:: What to produce ::
Only the lines from the one containing "Instruction: Click the 管理员 users icon card" to the end of the material are to be copied, exactly and in full; images stay out.

:: Exercise data ::
━━━

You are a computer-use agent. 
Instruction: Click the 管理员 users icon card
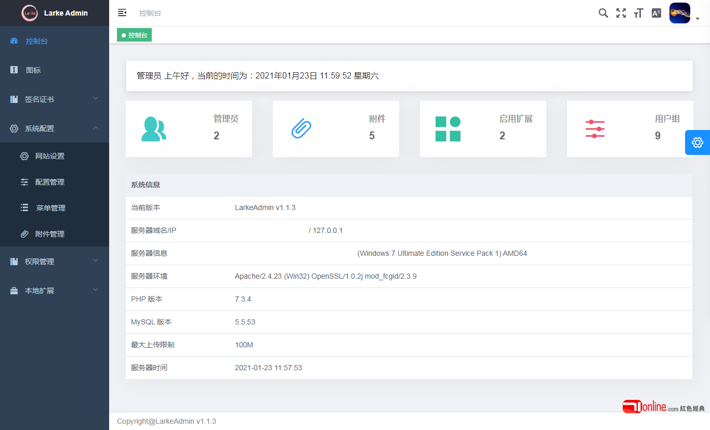pyautogui.click(x=189, y=129)
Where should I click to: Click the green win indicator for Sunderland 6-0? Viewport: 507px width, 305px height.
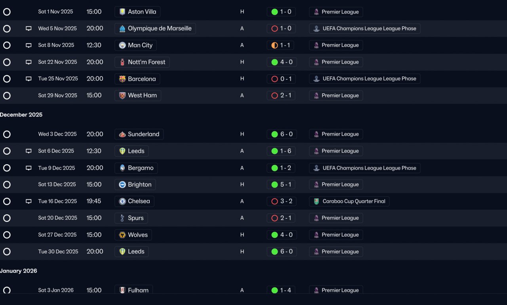click(274, 134)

━━━

:: Problem solution ::
Instruction: Click the 管理员 users icon card
pyautogui.click(x=189, y=129)
Where should I click to: Click the green win indicator for Sunderland 6-0? Viewport: 507px width, 305px height.
click(274, 134)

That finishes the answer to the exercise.